Drafting Considerations for Efficient Dispute Resolution
Although the issues considered in Haas are not limited to shareholders’ agreements, these types of agreements are perhaps the most vulnerable ones to strategic litigation to circumvent arbitration clauses. By their very nature, shareholders’ disputes may often combine contractual claims with claims for breach of fiduciary duty or oppression. In order to minimize the scope for “litigation over arbitration”, parties should consider the following issues in drafting dispute resolution clauses for these contracts:
- Is arbitration appropriate? Many shareholder disputes can be decided by a case-managed application to the Commercial List of the Ontario Superior Court rather than an ordinary civil trial process. In such cases, concerns over the speed of the court process and the commercial expertise of the judge provide less justification for arbitration. Nonetheless, arbitration may still be warranted based on other factors such as the need for a neutral forum and for cross-border enforceability of awards where one shareholder is not resident in Canada.

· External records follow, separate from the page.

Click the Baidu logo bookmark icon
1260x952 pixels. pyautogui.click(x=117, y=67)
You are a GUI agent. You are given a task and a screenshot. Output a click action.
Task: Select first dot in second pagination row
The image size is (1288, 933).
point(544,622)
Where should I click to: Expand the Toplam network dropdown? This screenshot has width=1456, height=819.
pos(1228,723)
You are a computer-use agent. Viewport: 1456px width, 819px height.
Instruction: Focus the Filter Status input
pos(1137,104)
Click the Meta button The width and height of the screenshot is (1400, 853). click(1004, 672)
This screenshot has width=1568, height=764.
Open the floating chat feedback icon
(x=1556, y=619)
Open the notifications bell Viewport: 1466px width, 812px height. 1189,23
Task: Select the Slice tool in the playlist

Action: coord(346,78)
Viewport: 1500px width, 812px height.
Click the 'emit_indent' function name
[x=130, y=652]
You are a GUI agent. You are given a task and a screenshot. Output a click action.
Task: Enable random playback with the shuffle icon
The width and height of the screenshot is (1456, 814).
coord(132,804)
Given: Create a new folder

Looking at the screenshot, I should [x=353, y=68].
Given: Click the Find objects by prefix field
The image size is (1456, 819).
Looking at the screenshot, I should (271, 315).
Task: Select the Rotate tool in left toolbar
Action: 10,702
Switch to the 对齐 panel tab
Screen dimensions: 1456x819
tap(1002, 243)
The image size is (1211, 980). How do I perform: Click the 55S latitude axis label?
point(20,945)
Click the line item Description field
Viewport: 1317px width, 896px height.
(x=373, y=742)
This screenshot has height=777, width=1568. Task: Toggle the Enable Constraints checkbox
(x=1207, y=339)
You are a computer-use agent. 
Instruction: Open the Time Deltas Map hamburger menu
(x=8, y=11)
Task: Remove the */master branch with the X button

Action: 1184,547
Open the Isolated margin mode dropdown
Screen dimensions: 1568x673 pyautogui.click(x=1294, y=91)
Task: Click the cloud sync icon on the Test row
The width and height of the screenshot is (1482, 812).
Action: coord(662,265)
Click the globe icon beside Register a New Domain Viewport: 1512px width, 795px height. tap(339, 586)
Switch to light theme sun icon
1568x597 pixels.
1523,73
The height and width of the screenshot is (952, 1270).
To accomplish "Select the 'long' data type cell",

- Keep it simple. Unless there is a compelling business reason to send some disputes to arbitration and others to litigation, it is best to have “one-stop” adjudication and to have the arbitration clause clearly express this intention. In addition, the model clauses for widely used arbitration rules are a good starting point for any drafting exercise. These model clauses incorporate by reference the more detailed procedural rules that will govern the arbitration and avoid more complex wording that can create ambiguities regarding the parties’ intention to arbitrate.
- Use a broadly worded clause. Although the Haas decision involved a fairly broad arbitration clause, the result might have been avoided if the clause had clarified that it also applied to disputes about the validity of the agreement. For example, the model clause of the London Court of International Arbitration provides that “any dispute arising out of or in connection with this contract, including any question regarding its existence, validity or termination, shall be referred to and finally resolved by arbitration …”.
- Capture all parties. Shareholder agreements may or may not provide that the corporation is a party to the agreement. For arbitration purposes, an agreement where the corporation is a signatory, along with all shareholders, ensures that the corporation is also bound by the arbitration clause. This may be useful for discovery purposes and for the scope of available remedies.
- International vs. domestic. Arbitrations situated in Ontario and involving Ontario businesses may be subject to different legal regimes depending on whether the parties are exclusively Canadian or whether one maintains its place of business outside of Canada. The differences between the regimes should be considered and the appropriate rules should be selected with this issue in mind.
by Robert Wisner
1 Premium Nafta Products Limited v. Fiji Shipping Company Limited (“Fiona Trust“),  UKHL 40, paras.13, 27.
4 Dell Computer Corp. v. Union des consommateurs,  2 S.C.R. 801, at para. 84.
5 Dalimpex Ltd. v. Janicki (2003), 64 O.R. (3d) 737 at para .22.
6 Haas v. Gunasekaram & Feng, supra., para.12.
8 Woolcock v. Bushert (2004), 246 D.L. R. (4th) 139 (Ont. C.A.).
9 Haas v. Gunasekaram & Feng, supra., para.3. The decision does not suggest that the plaintiff only became resident overseas after the conclusion of the agreement, so as to exclude the operation of the Model Law.
A Cautionary Note
The foregoing provides only an overview and does not constitute legal advice. Readers are cautioned against making any decisions based on this material alone. Rather, specific legal advice should be obtained.